Almost all commercialized plants go through some form of genetic manipulation. From breeding to DNA manipulation, the modern Christmas tree is no stranger to the science of genetics.

Started by the Specialty Crop Research Initiative Grant in 2012, Christmas Tree Genetics is an organization that conducts genetic research on Christmas trees to grow the Christmas tree industry. This group combines expertise from eight individuals from six different universities to develop the best trees with a special focus on true firs, the type of trees native to the Pacific Northwest.

“The overall goal [for Christmas Tree Genetics] is to develop improved trees for Christmas tree farmers to plant in their plantations,” said Dr. Bert Cregg, a member of the research team at Christmas Tree Genetics.

Cregg is an Extension Specialist and Associate Professor of Horticulture and Forestry at Michigan State University, which means he studies how plants grow and the new scientific methods can make growing easier.

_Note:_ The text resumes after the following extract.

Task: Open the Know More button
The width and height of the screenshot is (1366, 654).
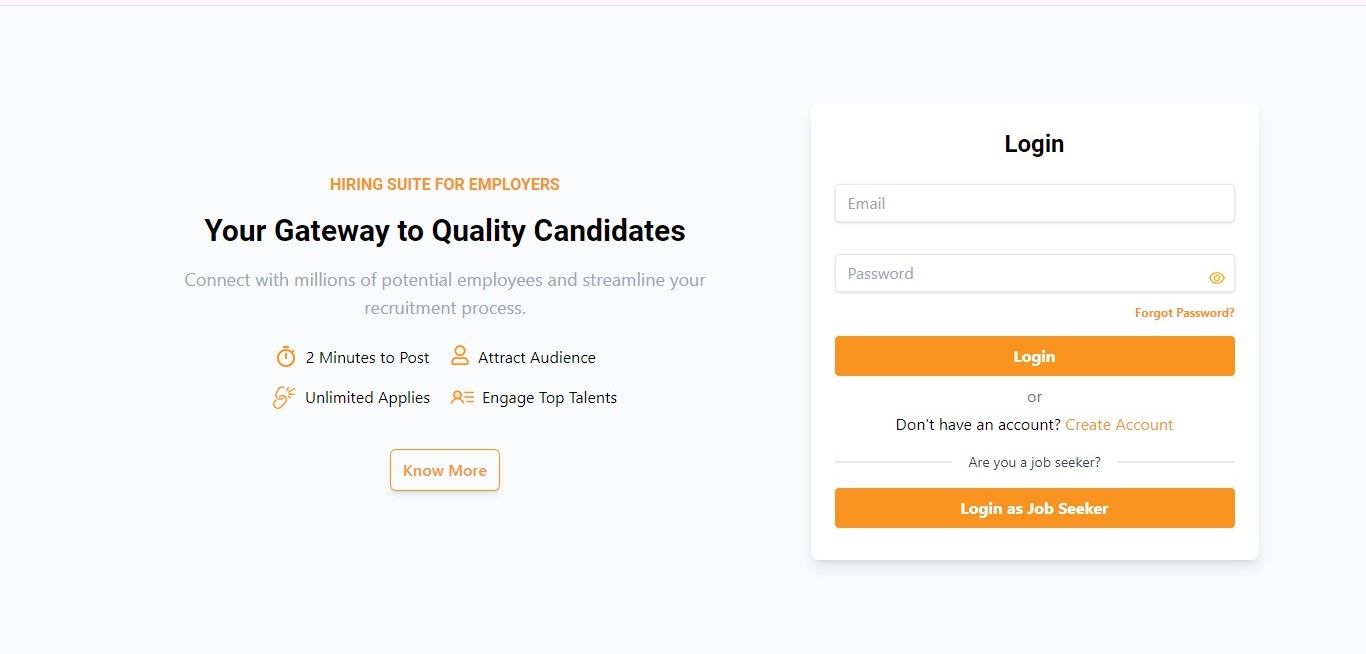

Cregg and his colleagues are working on improving the appearance Christmas trees, disease resistance, and needle retention using cross breeding. With experiments like these, Dr. Rick Bates, the leader of the Christmas Tree Genetics team and an Associate Professor of Horticulture at Penn State University, says “the goal is never truly achieved,” because there are always new improvements to be made.

With focus on fraser firs, noble firs, Turkish firs, and douglas firs, the team is “looking at making crosses between trees of different species,” according to Cregg. They are trying to “combine the best traits of one tree (e.g., growth rate) with the best traits of another tree (say, needle color).”

But according to Bates and Cregg, making these more complex trees is hard because of both the molecular genetics and the length of time it takes for a tree to be ready for harvest or reproduce.

To work around these difficulties, Cregg says they “begin to screen trees at younger ages” as well as use genetic markers to “identify trees with superior needle retention or disease resistance based on their DNA.”

According to Bates, by researching Christmas tree genetics, the team hopes to create “trees that are less expensive to produce, needing fewer fungicides, and holding their needles longer”. Cregg believes this helps the consumers as well because it provides “greater choices – more varieties of trees to choose from as well as trees with better characteristics such as fewer needles dropping on the carpet.”